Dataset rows
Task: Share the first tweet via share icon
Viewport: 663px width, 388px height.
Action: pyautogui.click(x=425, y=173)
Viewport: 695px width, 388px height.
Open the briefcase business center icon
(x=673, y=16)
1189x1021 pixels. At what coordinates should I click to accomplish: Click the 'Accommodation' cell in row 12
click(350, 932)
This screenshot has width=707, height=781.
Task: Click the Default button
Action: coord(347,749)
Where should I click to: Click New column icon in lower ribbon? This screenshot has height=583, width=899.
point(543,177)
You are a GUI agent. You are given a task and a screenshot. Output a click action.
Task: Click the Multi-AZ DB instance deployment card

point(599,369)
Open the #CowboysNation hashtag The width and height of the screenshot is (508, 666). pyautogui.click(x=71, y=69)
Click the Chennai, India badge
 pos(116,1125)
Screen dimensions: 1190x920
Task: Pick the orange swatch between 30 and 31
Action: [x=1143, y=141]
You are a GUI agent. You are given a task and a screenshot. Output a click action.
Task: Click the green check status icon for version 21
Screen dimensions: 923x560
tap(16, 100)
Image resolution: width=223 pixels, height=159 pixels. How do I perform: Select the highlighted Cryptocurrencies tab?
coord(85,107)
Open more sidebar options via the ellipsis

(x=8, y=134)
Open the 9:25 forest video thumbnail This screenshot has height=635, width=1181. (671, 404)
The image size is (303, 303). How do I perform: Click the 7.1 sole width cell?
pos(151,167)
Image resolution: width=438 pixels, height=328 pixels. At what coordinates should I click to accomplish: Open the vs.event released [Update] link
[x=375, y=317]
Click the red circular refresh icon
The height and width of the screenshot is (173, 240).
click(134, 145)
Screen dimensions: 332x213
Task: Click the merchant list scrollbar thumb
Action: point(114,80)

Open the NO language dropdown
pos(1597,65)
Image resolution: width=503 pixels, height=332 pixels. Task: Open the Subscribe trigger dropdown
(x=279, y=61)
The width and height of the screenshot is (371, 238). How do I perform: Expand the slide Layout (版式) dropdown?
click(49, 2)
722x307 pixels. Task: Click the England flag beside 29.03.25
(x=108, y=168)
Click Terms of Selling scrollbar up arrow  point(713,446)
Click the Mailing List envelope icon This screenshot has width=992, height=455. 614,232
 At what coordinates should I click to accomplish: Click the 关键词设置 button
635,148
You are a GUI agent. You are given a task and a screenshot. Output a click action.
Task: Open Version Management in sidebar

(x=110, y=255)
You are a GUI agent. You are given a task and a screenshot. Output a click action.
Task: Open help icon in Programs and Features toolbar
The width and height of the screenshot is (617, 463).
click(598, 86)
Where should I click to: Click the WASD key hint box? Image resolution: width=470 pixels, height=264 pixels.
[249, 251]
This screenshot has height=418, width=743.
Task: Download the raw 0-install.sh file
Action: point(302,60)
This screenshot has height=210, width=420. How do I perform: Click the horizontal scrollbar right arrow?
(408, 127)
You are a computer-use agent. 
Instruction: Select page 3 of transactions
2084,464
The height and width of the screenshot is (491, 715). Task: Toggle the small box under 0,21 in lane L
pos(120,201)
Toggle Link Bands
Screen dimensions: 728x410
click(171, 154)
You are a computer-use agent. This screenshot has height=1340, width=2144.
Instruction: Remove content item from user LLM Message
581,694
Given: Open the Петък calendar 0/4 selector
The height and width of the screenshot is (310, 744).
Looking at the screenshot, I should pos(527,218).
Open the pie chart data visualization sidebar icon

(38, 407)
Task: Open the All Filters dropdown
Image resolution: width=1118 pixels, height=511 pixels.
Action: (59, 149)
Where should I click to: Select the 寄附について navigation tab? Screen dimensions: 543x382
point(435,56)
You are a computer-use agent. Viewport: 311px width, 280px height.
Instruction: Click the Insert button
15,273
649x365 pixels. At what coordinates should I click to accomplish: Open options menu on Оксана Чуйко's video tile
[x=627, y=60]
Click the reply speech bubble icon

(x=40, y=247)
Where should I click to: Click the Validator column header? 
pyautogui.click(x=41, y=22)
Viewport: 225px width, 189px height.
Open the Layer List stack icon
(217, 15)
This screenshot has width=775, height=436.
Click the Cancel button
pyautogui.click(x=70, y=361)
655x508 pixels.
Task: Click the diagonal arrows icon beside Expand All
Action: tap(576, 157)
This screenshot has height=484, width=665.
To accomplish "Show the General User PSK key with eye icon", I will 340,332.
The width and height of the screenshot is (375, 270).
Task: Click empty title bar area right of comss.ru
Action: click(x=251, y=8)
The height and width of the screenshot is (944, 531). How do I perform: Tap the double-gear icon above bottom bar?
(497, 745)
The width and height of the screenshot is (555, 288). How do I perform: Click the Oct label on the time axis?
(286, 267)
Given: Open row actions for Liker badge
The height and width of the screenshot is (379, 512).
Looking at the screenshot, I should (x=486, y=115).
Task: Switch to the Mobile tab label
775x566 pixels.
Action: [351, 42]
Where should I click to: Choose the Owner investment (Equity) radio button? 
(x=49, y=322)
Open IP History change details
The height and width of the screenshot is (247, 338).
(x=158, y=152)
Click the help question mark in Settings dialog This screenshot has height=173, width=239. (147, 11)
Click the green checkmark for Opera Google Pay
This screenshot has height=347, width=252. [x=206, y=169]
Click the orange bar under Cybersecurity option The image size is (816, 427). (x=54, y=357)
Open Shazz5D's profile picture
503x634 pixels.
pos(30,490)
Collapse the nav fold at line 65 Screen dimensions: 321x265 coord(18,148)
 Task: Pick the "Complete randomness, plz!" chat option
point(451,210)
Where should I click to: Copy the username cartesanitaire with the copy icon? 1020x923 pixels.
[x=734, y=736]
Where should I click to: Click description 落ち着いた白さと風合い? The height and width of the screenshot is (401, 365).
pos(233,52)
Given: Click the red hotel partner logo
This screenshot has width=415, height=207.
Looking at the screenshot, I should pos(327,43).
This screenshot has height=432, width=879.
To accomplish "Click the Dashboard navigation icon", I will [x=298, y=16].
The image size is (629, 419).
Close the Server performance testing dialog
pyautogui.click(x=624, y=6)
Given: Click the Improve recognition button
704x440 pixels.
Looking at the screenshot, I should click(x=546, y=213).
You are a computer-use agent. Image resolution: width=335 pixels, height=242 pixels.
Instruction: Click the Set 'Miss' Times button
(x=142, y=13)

## SHORT TASK
Rewrite the section that starts with the line containing "Where should I click to: Click the Validator" and ends with the line containing "Action: click(x=251, y=8)", with "Cancel" changed to "Dismiss" and nothing else altered.

## SOLUTION FOR THIS PROBLEM
Where should I click to: Click the Validator column header? 
pyautogui.click(x=41, y=22)
Viewport: 225px width, 189px height.
Open the Layer List stack icon
(217, 15)
This screenshot has width=775, height=436.
Click the Dismiss button
pyautogui.click(x=70, y=361)
655x508 pixels.
Task: Click the diagonal arrows icon beside Expand All
Action: tap(576, 157)
This screenshot has height=484, width=665.
To accomplish "Show the General User PSK key with eye icon", I will 340,332.
The width and height of the screenshot is (375, 270).
Task: Click empty title bar area right of comss.ru
Action: click(x=251, y=8)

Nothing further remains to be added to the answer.